It is not very difficult to show that if $r(n) > 0$ for $n$ large enough, then $r(n)$ cannot be a constant for $n$ large enough.

A refinement of this fact is given by Erdös-Fuchs Theorem (P.Erdös and W.H.J. Fuchs, On a problem of additive number theory, J. London Math. Soc 31 (1956), 67-73): let $C$ be a constant. Then the following situation

$$\sum_{m\leq n}( r(m)- C)= o\left(n^{1/4}\log(n)^{-1/2}\right)$$

cannot hold (see also the paper of I. Ruzsa for a construction with $O\left(n^{1/4}\log(n)\right)$)

Now, consider other kind of representation functions.

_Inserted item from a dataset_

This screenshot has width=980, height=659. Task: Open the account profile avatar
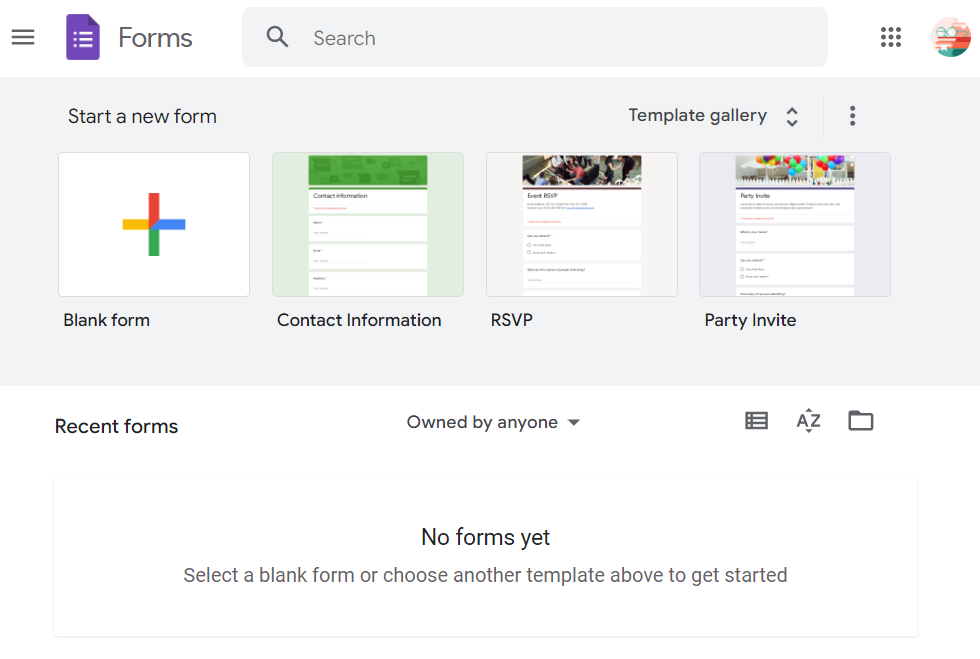(x=950, y=38)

Again, for an infinite sequence $A$, write $r_{2,3}(n)$ the number of solutions to the equation $2a+3a'=n$, with $a,\,a'\in A$.

Question: Does $r_{2,3}(n)$ satisfy an Erdös-Fuchs type result?

This question was initially formulated by A. Sárközy and V. Sós in Problem 7.2, Section 7 of (A. Sarkozy, V. Sós , `On additive representation functions',The mathematics of Paul Erdös I, Algorithms Combin. 13, pp 129-150), and I do not know if there has been advances in order to answer it.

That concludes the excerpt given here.